President Obama has tightly embraced the 'czar' model of oversight and now first and second term members of Congress are following his lead. So far, about a dozen Democratic freshmen and sophomores have appointed some version of a stimulus czar to monitor spending in their respective districts.
Freshman Dan Maffei (D-N.Y.) was first, naming staffer Jason Chiesa to be his "Recovery Coordinator" on Friday, February 20th. Chiesa, the announcement noted, had previously served as New York Senator Charles Schumer's Deputy Representative, "where responsibilities included constituent outreach for ten central New York counties."
The Office of the Assistant to the Speaker, run by Rep. Chris Van Hollen (D-Md.), liked the idea and circulated a memo Monday encouraging other freshmen and sophomore members of Congress - typically the most politically vulnerable -- to appoint similar point-persons.

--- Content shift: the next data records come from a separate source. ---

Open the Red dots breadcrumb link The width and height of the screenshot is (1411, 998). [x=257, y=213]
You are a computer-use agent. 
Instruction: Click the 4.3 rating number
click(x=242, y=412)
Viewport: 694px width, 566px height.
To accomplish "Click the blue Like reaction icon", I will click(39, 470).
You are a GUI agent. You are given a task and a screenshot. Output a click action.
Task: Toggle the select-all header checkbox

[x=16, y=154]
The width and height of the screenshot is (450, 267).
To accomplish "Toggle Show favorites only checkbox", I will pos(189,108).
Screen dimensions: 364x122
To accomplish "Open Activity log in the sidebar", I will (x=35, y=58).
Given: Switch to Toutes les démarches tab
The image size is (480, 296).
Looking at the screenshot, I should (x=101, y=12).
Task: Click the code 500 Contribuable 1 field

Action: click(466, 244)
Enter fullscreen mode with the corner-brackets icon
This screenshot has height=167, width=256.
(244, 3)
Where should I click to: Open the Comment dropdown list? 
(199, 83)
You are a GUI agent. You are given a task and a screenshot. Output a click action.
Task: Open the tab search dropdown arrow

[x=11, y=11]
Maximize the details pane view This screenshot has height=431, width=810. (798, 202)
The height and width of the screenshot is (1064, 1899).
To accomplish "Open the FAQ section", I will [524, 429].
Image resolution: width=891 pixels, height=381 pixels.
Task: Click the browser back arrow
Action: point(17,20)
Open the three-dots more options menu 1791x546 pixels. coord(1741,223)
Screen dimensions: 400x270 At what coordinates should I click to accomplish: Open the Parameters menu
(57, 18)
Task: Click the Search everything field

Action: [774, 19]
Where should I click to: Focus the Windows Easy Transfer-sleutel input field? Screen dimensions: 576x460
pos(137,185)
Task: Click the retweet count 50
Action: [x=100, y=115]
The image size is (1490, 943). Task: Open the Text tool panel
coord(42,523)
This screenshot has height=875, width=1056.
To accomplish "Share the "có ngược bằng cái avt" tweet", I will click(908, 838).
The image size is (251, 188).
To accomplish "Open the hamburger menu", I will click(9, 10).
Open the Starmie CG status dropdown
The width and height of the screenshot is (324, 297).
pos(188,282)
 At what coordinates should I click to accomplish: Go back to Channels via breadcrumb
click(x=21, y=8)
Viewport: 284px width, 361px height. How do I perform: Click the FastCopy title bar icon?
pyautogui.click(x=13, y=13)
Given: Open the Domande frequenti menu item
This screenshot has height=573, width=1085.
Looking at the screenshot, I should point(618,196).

Rep. Ben Ray Luján (D-N.M.) went one better, adopting Obama's auto model by appointing an entire "Economic Recovery Team." Staffer Chris Neubauer, the deputy district director, was named "Economic Recovery Coordinator" the day the memo went out.
According to the memo: "Each office should choose a staffer and publicly name them as an Economic Development Coordinator or Recovery Director. This would be a natural addition to the portfolio of the staffer who handles outreach to the business/chamber community or the staffer who handles grant support requests or appropriations. Ideally, they are district based. Other staffers will need to be supportive of this new role, especially initially when the requests may be overwhelming." (Underlining in original.)
It also suggests: "Each office should 'brand' the local recovery in a frame that suits the realities of your district. Examples include: Renew Ohio; Michigan's Road to Recovery; New Day, New York; and Florida Tomorrow - be creative and make sure your boss is comfortable with the language. Have a conversation in your office: what should the recovery look like in your district? Which metrics will you use to measure progress? You should then buy a banner or signs, begin using this language with press releases, and incorporate it in member talking points."
Since then, Democratic Reps. Paul Hodes (N.H.), Larry Kissell (N.C.), Tom Perriello (Va.), Eric Massa (N.Y.), Mary Jo Kilroy (Ohio) and others have appointed specific staffers to monitor spending of the stimulus package within their districts.
Oversight aside, if the aim was to get positive local press coverage, the czars have already been a success. Take this flattering Star Gazette lead in Massa's local paper: "U.S. Rep. Eric Massa announced today the selection of Michael Heenan as New York's 29th District's recovery director. Heenan will work directly with Gov. David Paterson's office to ensure that the money spent from the stimulus package in the district is transparent, and that every dollar is accounted for."
The memo further urges members of Congress to "be responsive and communicate with constituents."
"Stories move hearts, statistics move minds. We need both and Members need to stay optimistic and empathetic," it argues. "The numbers involved in the recovery bill, the economy, the banks, and the entire media diet can be both numbing and distracting. Identify faces behind the statistics and make them central to your narrative. Let your member know if they are not projecting confidence about the recovery, or the economy in general. It's imperative that they do," it concludes.